Raw records:
---+---

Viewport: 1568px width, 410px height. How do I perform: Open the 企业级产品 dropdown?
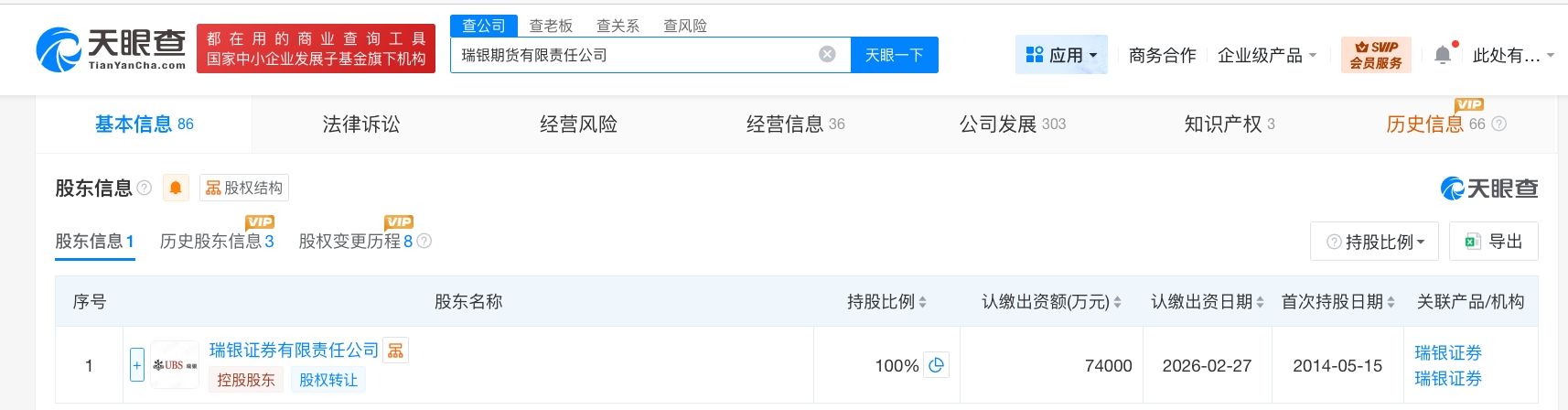point(1267,55)
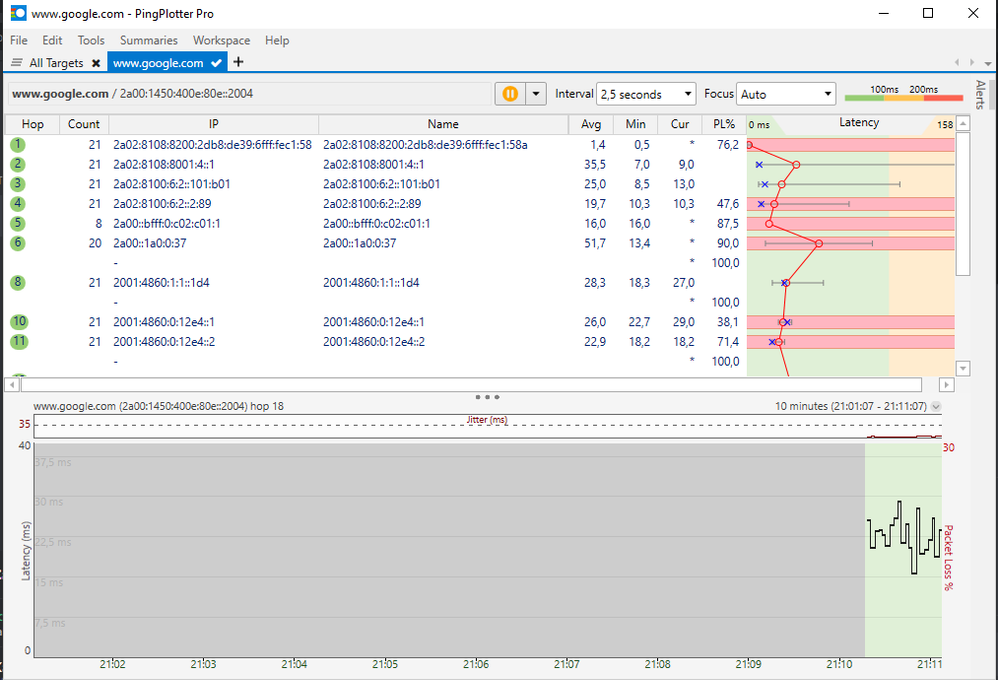Select hop 11 green circle icon
998x680 pixels.
click(x=18, y=342)
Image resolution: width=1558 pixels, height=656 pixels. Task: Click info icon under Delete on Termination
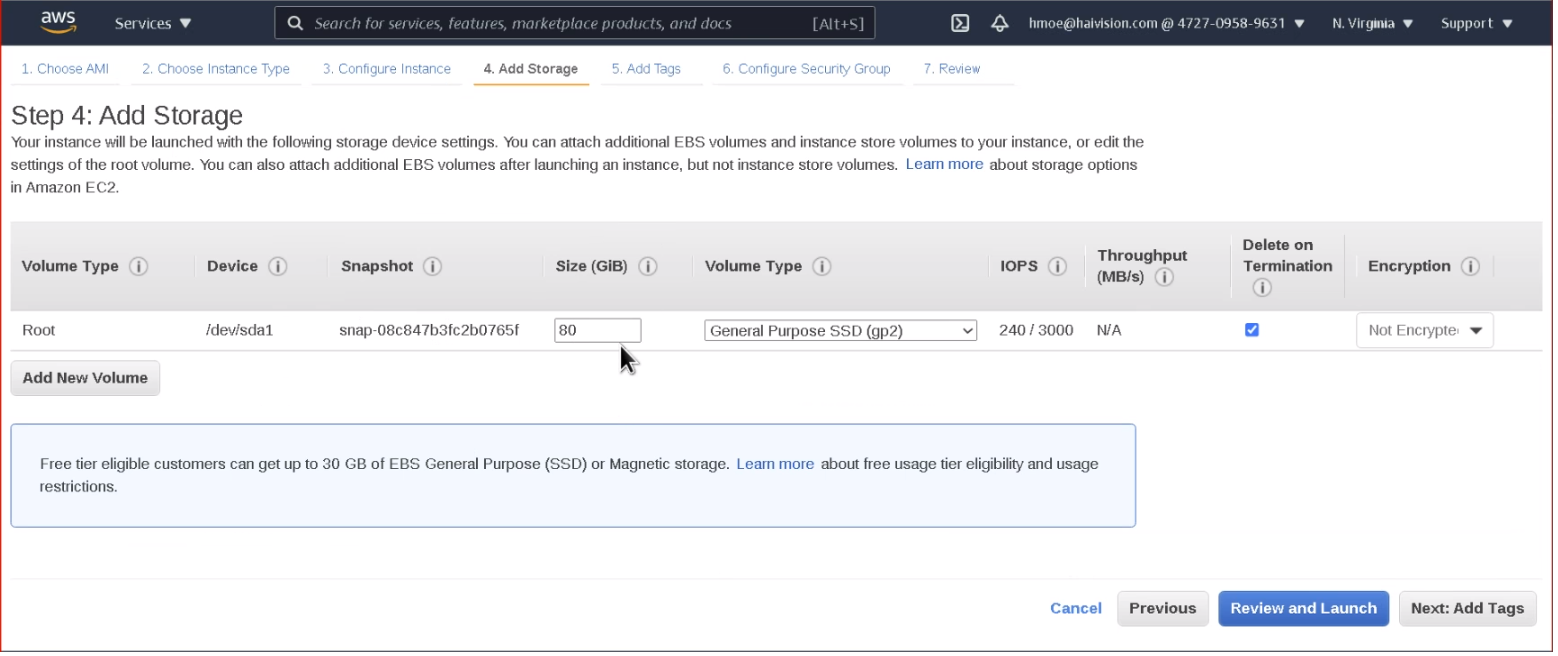pyautogui.click(x=1261, y=288)
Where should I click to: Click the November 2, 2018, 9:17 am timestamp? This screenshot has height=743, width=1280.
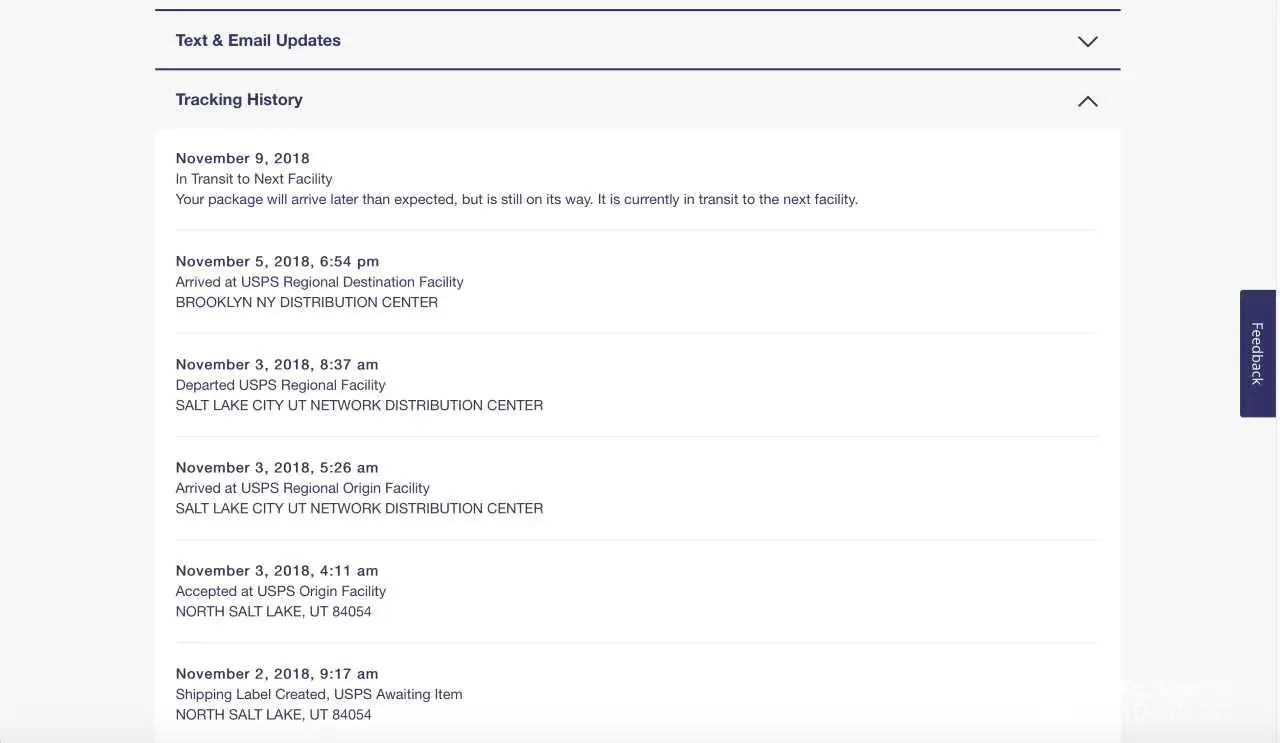point(277,673)
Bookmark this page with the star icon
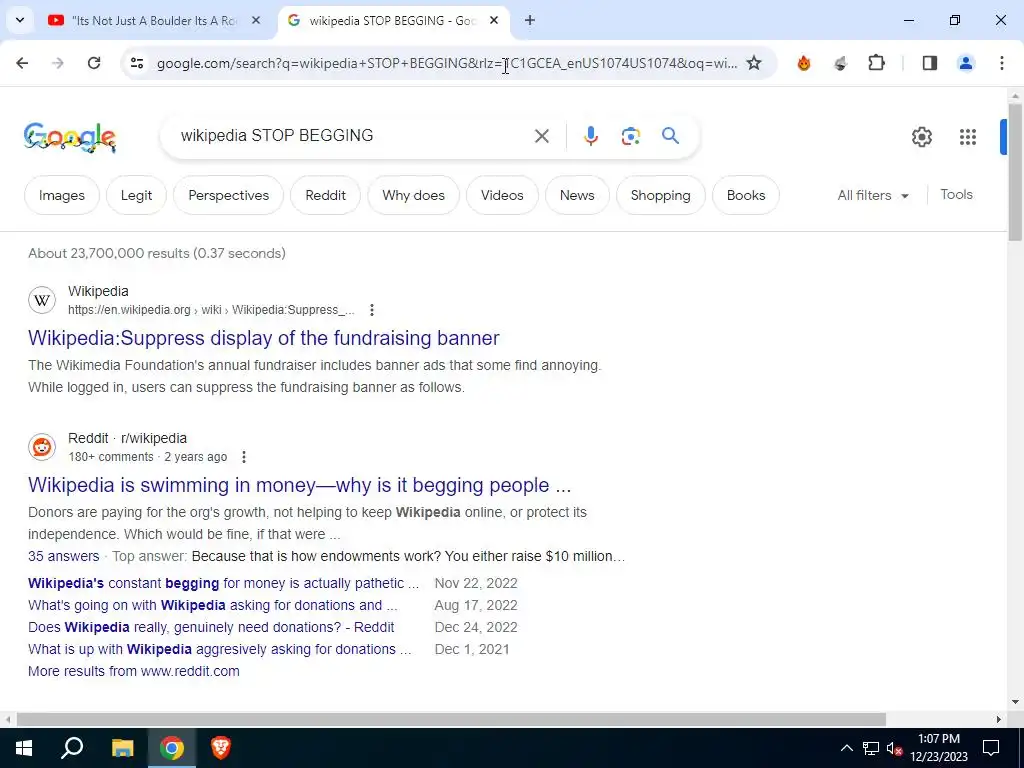Image resolution: width=1024 pixels, height=768 pixels. pos(754,63)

---+---

Exercise aim: Please reproduce every one of the entries above word for word, leaving out the pictures.

Written solution:
Viewport: 1568px width, 410px height. How do I perform: Open the 企业级产品 dropdown?
point(1267,55)
Select hop 11 green circle icon
998x680 pixels.
click(x=18, y=342)
Image resolution: width=1558 pixels, height=656 pixels. Task: Click info icon under Delete on Termination
pyautogui.click(x=1261, y=288)
Where should I click to: Click the November 2, 2018, 9:17 am timestamp? This screenshot has height=743, width=1280.
point(277,673)
Bookmark this page with the star icon
Image resolution: width=1024 pixels, height=768 pixels. pos(754,63)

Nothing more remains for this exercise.